Bettyville

“It’s cancer,” I asked the ER doctor, “isn’t it?”

 

 

“It’s a very odd thing,” says the doctor, “family members always have a premonition. They’re usually right.”

 

. . .

 

“Are you her health care proxy?” asked one of the faces floating past me that afternoon.

 

“My mother makes her own decisions,” I replied.

 

“Does she have a signed copy of a living will?”

 

“Isn’t it a little soon for that?” I asked.

 

“It’s standard procedure.”

 

“I’ll bring it tomorrow,” I told her, but decided not to.

 

. . .

 

I sat by her bedside for a few hours, feeding her orange sherbet from the pantry.

 

“People can live without both kidneys,” I told her.

 

“Veda Berry had just one kidney,” she said. “She drank water all the time. I thought she was going to burst.”

 

“Your hands are so cold,” I told her.

 

“Cold hands, dirty feet, no sweetheart,” she said, laughing a bit.

 

It wasn’t until she finally lost consciousness that I looked out the window, noticed it was dark, and realized the day was gone. I hated to leave her, but our new puppy, Raj, was waiting in the car. He needed food, water, attention.
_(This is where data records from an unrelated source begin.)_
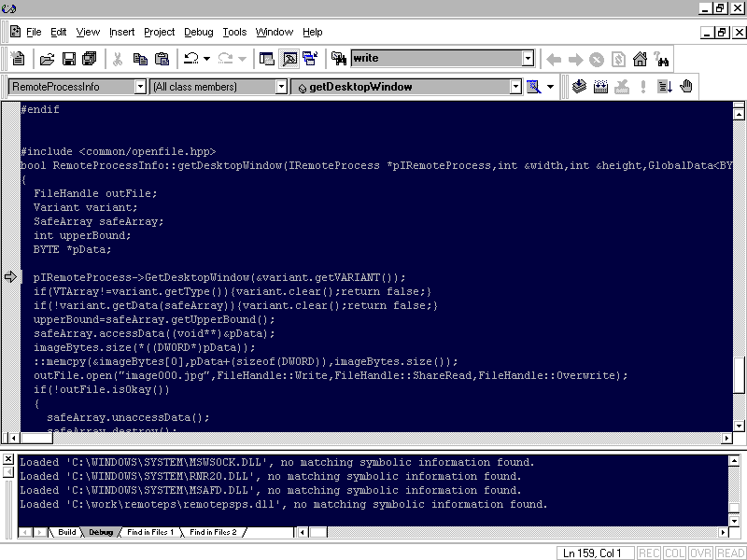747x560 pixels.
Task: Click the Build icon in build toolbar
Action: 600,87
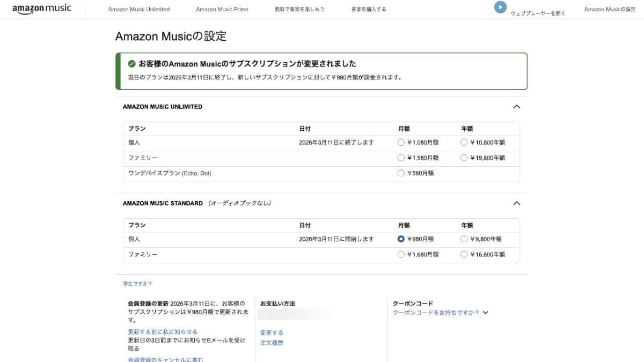644x362 pixels.
Task: Click the blue play icon near web player link
Action: (500, 7)
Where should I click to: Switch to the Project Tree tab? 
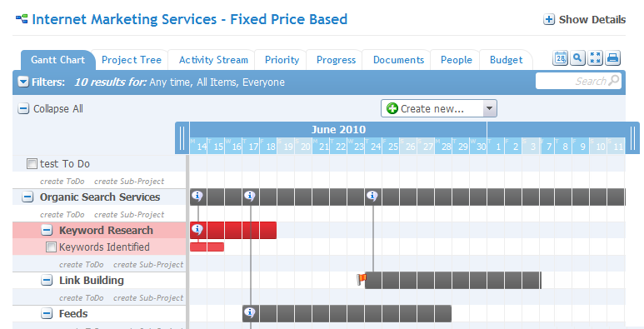(132, 60)

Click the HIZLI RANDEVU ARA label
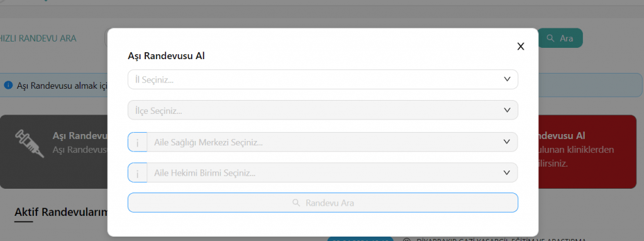[38, 38]
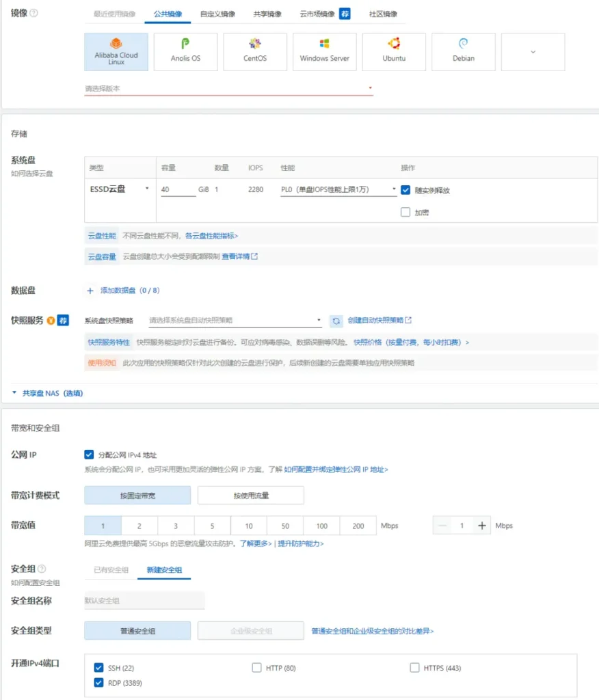Select 按使用流量 billing mode
Viewport: 599px width, 700px height.
click(x=251, y=496)
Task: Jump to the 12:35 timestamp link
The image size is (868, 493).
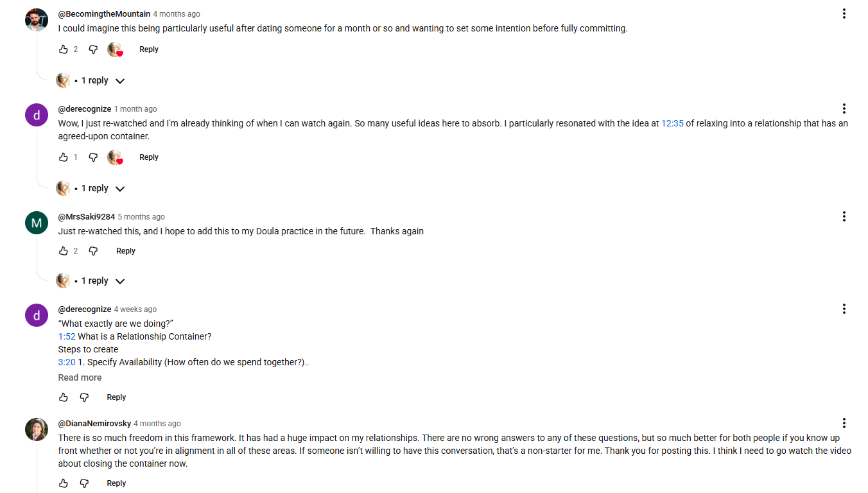Action: [672, 123]
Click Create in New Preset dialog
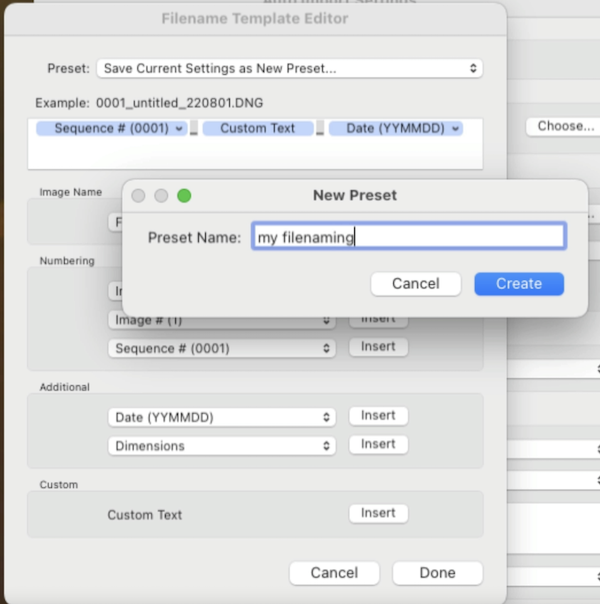The width and height of the screenshot is (600, 604). click(518, 284)
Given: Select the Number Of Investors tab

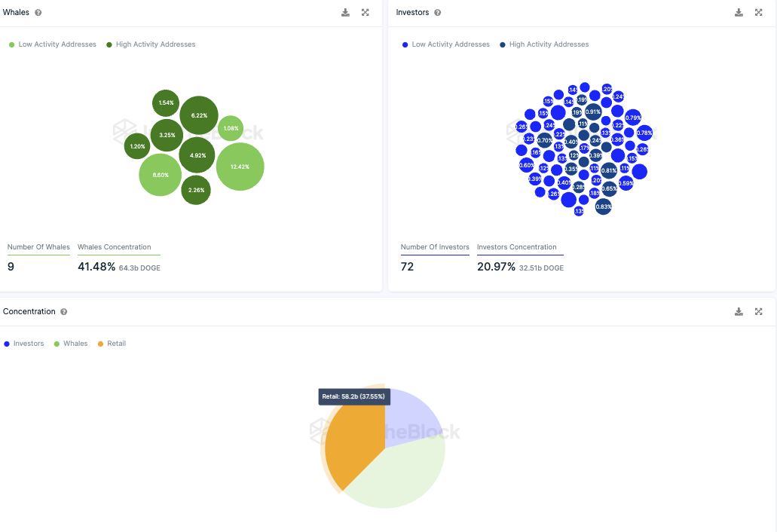Looking at the screenshot, I should (x=435, y=247).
I hadn’t left him in his crate because I thought we might not get back that night.

 

I thought she might not get back at all.

 

I thought I would return to an empty house where those sandals by the bed would make me sadder than I had ever been.

 

When I opened the car door, Raj jumped into my arms, and I sat holding him because I did not want to return to the hospital and because he is scared of strange places. I was scared of watching her die. I hoped she would be carried off quickly without suffering after seeing something of spring, a few jonquils. I would drive her through town where the rosebud trees were blossoming.

 

. . .

 

Betty once threw a shoe at a tramp who dared intrude when she was alone in the sanctuary of the church in Madison practicing the organ. I think she went there to get away from me and my dad. Not long after this, on the way home from school on an extraordinary day, I caught her in a rare mood, relaxed and sitting on the front steps of the church with her sheet music, eating some sherbet from a plastic cup.

 

“Missouri in the springtime is pretty hard to beat, little boy,” she told me as she reached to take my hand.

 

. . .

 

Everything revolved around Raj in the months before her illness. Maybe I wanted to make her jealous. All through fall, I cruised the humane societies of north-central Missouri, holding puppies, almost committing, but never quite committing. Then, just before Christmas, I saw Raj, pictured on the Web site with a plaintive look on his face. He had spent half of his eight months on the planet in confinement. No one wants black dogs, and he was also “extremely submissive and shy,” not the type to make a Christmas present. At the shelter, he would not approach me for the longest time.

 

When I told Betty about him, she threw a fit that dissipated as I described his troubles and long wait to be adopted. “He’s been abused,” I said, revving up the story a bit. Finally, she nodded. I told her that he reminded me of John’s dog, Bob. “You loved Bob,” I said.

 

“Did not.”

 

“You look like you have a lot of love to give,” the woman at the shelter told me.

 

“Are you saying that because I’m fat?” I asked.

 

For two nights, I had pored over a booklet called Super Puppy, which detailed hundreds of confusing instructions for puppy parenthood. The booklet advised potential masters to establish themselves immediately as pack leader. It sounded a little like the Cub Scouts. I hated the Cub Scouts.

 

Driving across town after we left the shelter, I kept one hand on Raj’s scrawny back as he adjusted to the car. He yelped. So did I. In the parking lot at PetSmart, where I had scheduled a bath and nail clipping before his introduction to Betty, Raj tentatively descended from the car. At the desk, the woman asked, “Do you want his anal glands expressed?” I was astonished. “I don’t know,” I answered. “Do they have something to say?”

 

. . .

 

On Sunday, the morning after Betty was admitted, I arrived at the hospital at 5 a.m. with Raj riding along again. He looked woebegone when I left him, but I plied him with treats. “My mother is very sick,” I said. “Don’t be a dick.”

 

Betty was groggy from a pill. My cousin Lucinda was there. In an hour there would be a procedure to explore Betty’s kidney blockage.

 

As they wheeled her out the door, Betty waved a tissue she had balled up in her palm. The nurses were too cheerful, as if she were being taken off to join a big parade.

 

All her fears were in that tissue. Watching as the procession headed off, I saw it fall to the floor.

 

. . .

 

On Raj’s first night in Paris, Betty eyed him. “He has a long tail. Is it too late to cut it off?”